Americans' Satisfaction With Domestic Autos Drops
Americans' satisfaction with their new cars and trucks has slipped over a percentage point from last year -- when the industry numbers were at an all-time high -- but imports can probably sleep better than domestics. The American Customer Satisfaction Index (ACSI), in its 2013 study on the auto vertical, reports that, industry-wide slippage notwithstanding, European and Asian brands are increasing the distance between themselves and domestic brands. The gap is at its widest in five years.
According to the study, whose results were derived from surveys of over 4,000 U.S. consumers this year, Mercedes-Benz is best at making buyers happy. Its scores leaped 4% this year over last, putting it at the top of the list. Although Toyota's Lexus division dropped 2%, it is still number two, followed by Subaru, Toyota, and Honda, the latter seeing a much-needed improvement of 4% versus last year.
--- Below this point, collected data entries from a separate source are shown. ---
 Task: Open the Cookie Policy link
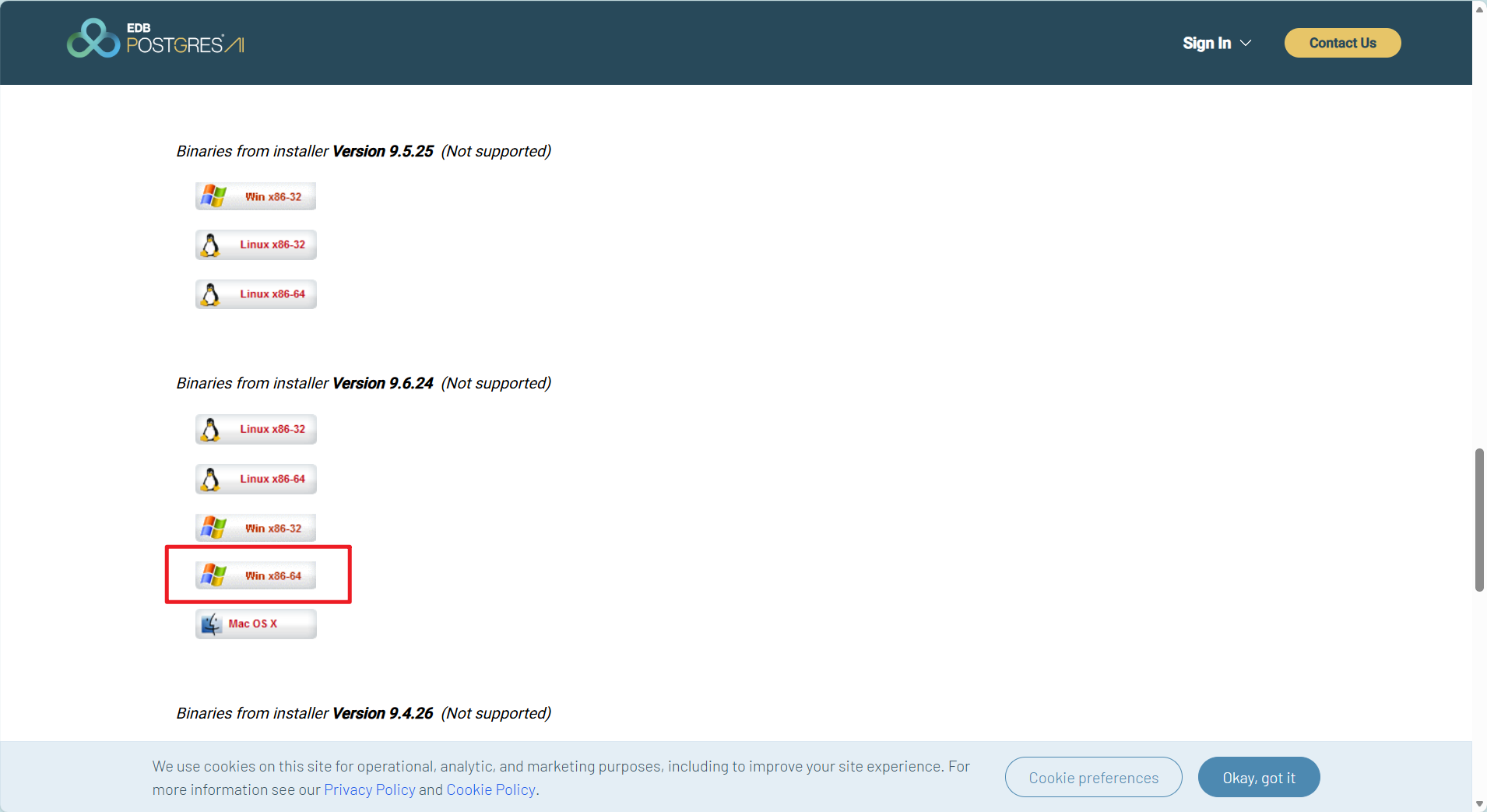(x=490, y=789)
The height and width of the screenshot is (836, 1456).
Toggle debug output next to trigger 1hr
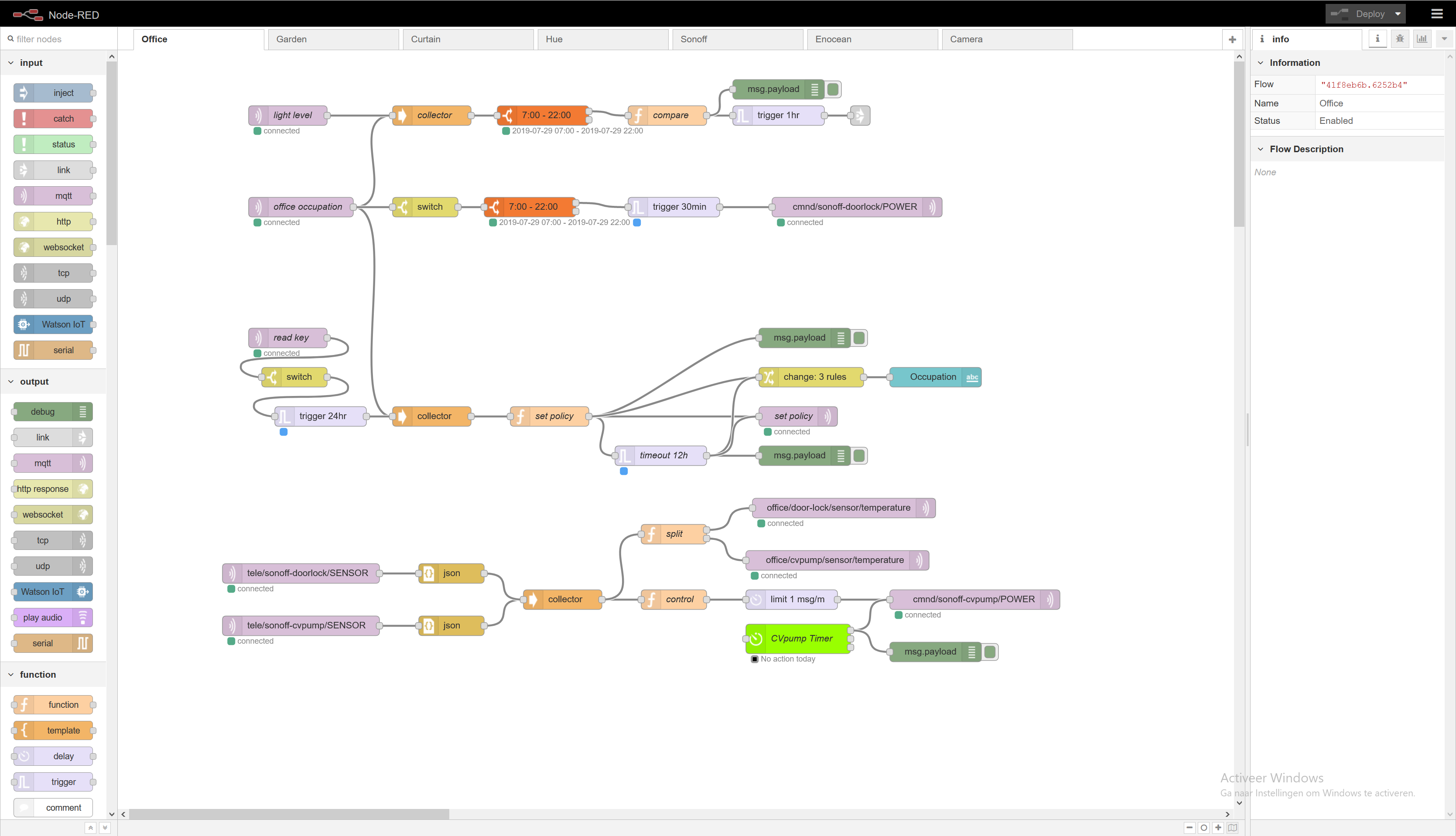point(833,89)
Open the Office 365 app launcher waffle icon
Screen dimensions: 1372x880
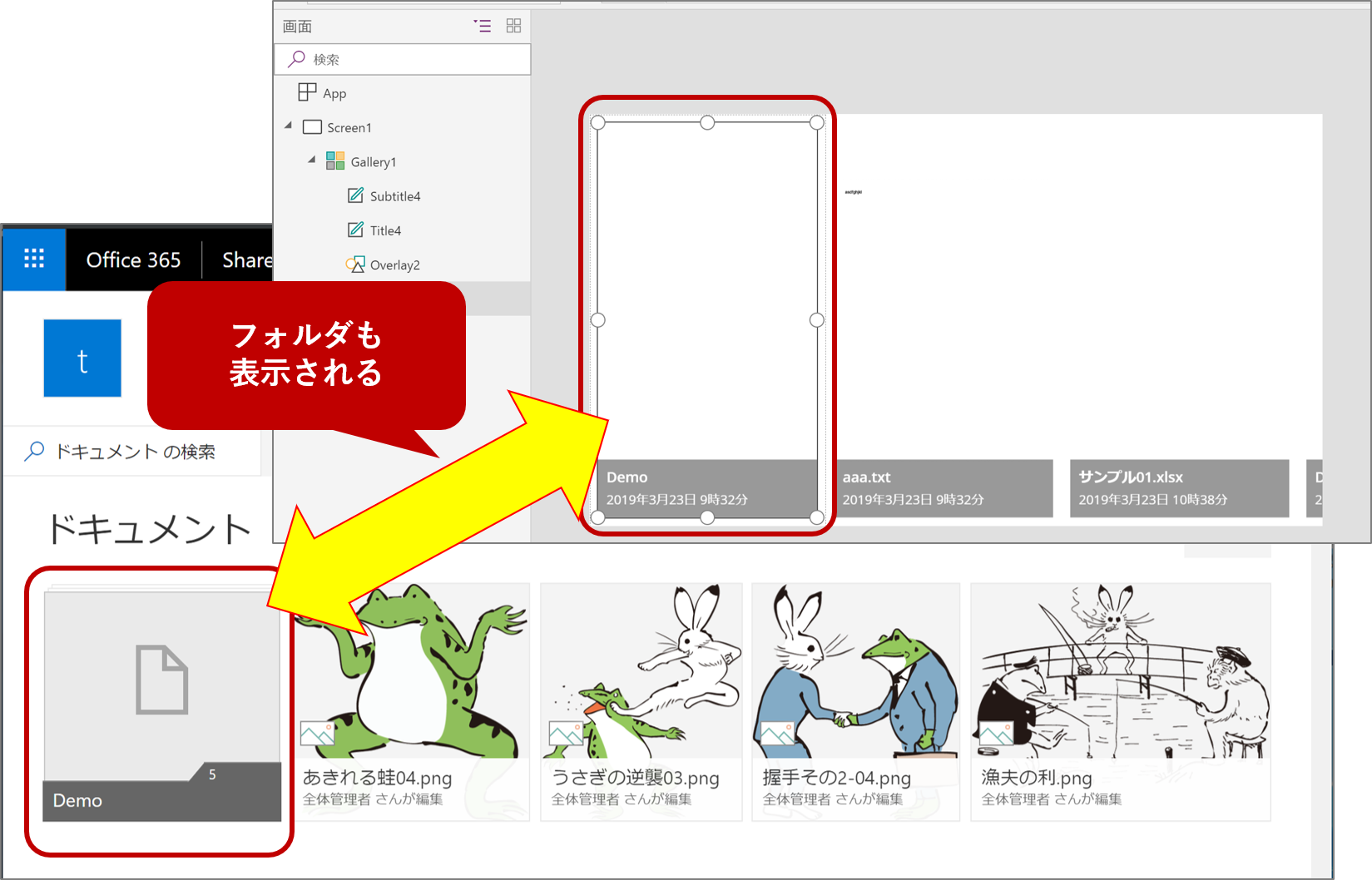click(34, 259)
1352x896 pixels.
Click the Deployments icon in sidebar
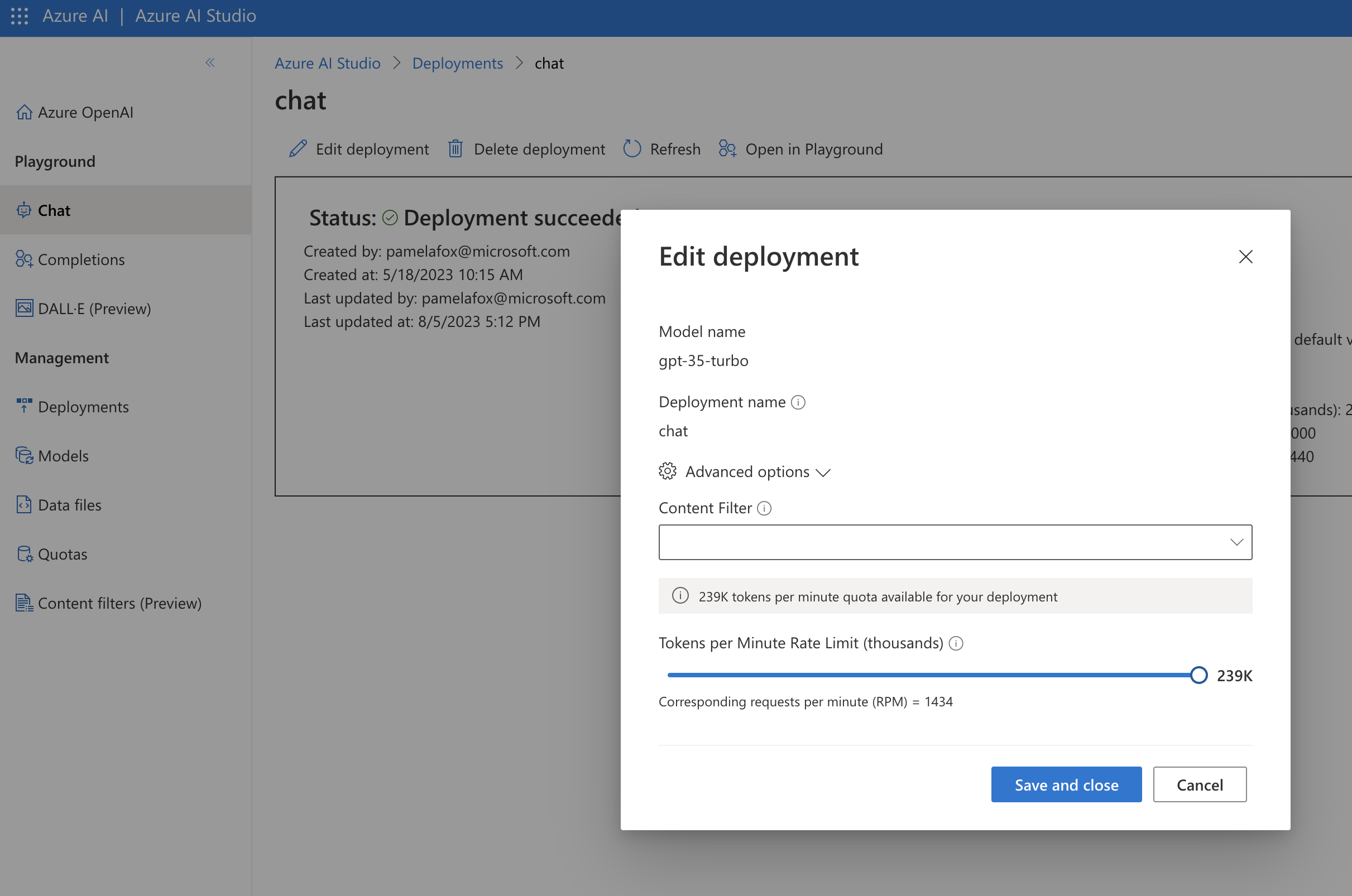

The study found that only 26% of the individual auto brands improved, while 53% declined and 21% remain unchanged. Three of the nine Asian brands saw lower scores versus last year, as did two of three European brands. But five of eight domestic nameplates are down compared to a year ago and only two domestic nameplates -- Cadillac and GMC -- joined six others in the above-industry-average position. And the bottom entries are domestic: Jeep, Dodge, and Chevrolet.
Claes Fornell, ACSI founder and chairman, says that the overall lower numbers may have something to do with the fact that factories are running at capacity to feed pent-up demand (the industry sales numbers have been red-lining for months for some nameplates). “Sales have been stronger overall for cars, and for domestics especially. What's happening now is that they are trying to catch up with supply, and some plants are running 24/7," he says. Imports, he adds, "have always been better at adjusting supply to demand, and we are seeing that again."
Obviously, dissatisfaction with the purchase and ownership experience will cool a customer’s ardor when it comes to returning to that store and that model in the future, but it will also have a dark influence over others' purchase decisions, thanks to the Internet-fueled word-of-mouth, he notes.
Fornell points out that the ACSI scores also reflect dealership experience. Thus, automakers should be careful about pressuring dealers experiencing soft sales to improve numbers by any means necessary, since poor performance may reflect a bad sales environment. The more pressure automakers put on dealers to boost volume, the more likely the showroom will feel like a pressure-cooker for consumers, too, he notes.